DisciplinesMarketing > Understanding Markets > Market Fragmentation

Description | Example | Discussion | See also

 

Description

As markets grow, they fragment, forming distinct sub-markets that may break away from the parent market to become sustainable separate markets, with different products and services.

Fragments start as small segments of customers with similar needs but for which there is no customized solution available. As a result they do not buy or make do with the best alternative. As the market grows, it becomes economically viable to develop and sell products to the fragment. Improvements in technology and production can also help with this.

Fragmentation is a way to growth. If you can spot (or even cause) a fragment to break away from an existing market, you can become that market's leader. You can also of course continue to serve the parent market (where your reputation in the new market may enhanced your parent market position).

Example

The original market for cars fragmented into those for richer and less rich people, then sports cars, off-road cars, family cars and so on.

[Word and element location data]
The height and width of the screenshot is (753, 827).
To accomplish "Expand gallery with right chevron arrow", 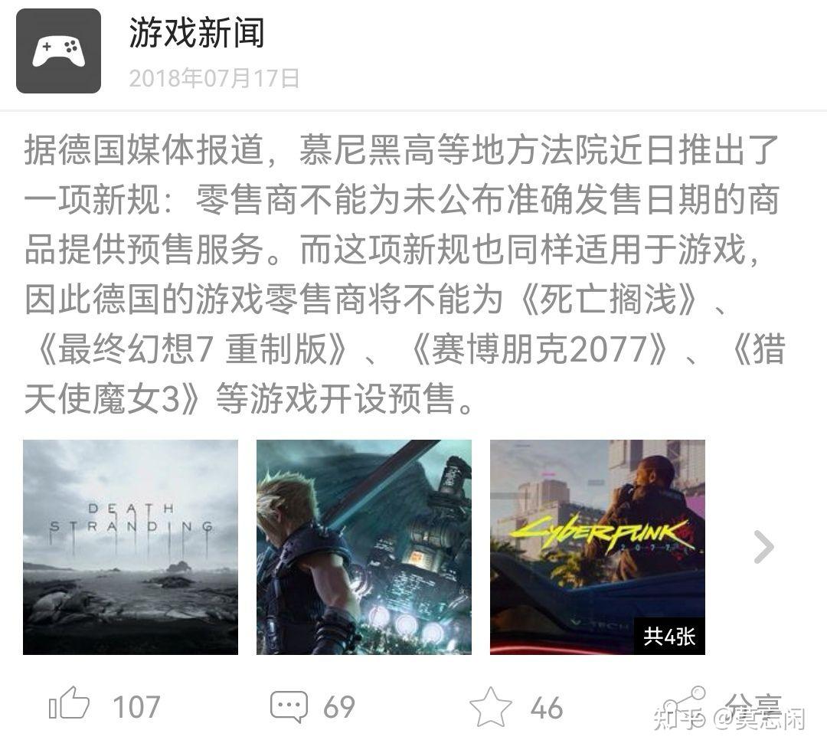I will [763, 547].
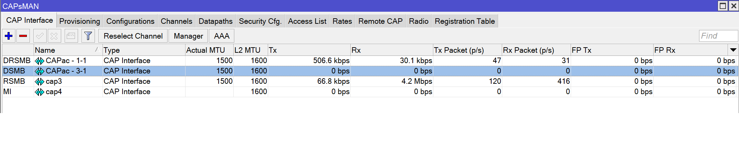Switch to the Provisioning tab

point(80,21)
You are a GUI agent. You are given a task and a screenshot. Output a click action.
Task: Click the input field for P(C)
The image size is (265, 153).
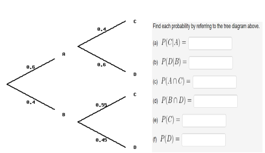(x=204, y=120)
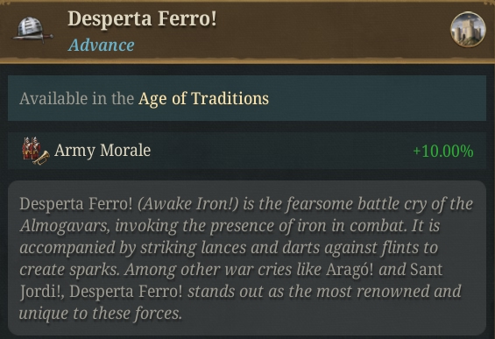Click Desperta Ferro! opening the description
The height and width of the screenshot is (339, 495).
point(76,204)
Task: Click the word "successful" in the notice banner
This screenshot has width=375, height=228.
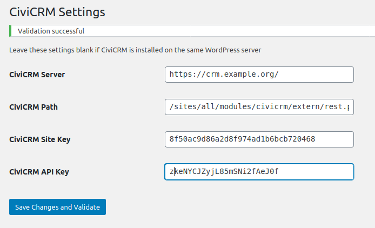Action: [x=68, y=31]
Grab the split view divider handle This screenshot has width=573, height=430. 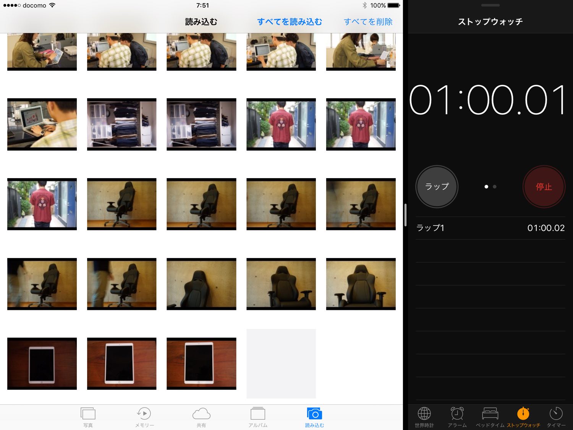coord(405,215)
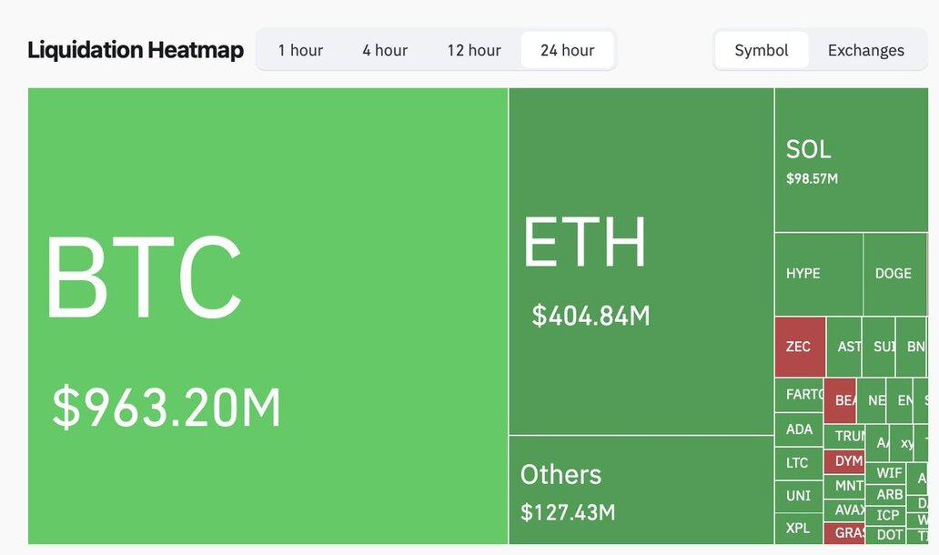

■ **EXERCISE**:
Quote the market fragmentation text word for word, everything from "As markets grow, they" down to "help with this.".

■ **COMPLETE ANSWER**:
As markets grow, they fragment, forming distinct sub-markets that may break away from the parent market to become sustainable separate markets, with different products and services.

Fragments start as small segments of customers with similar needs but for which there is no customized solution available. As a result they do not buy or make do with the best alternative. As the market grows, it becomes economically viable to develop and sell products to the fragment. Improvements in technology and production can also help with this.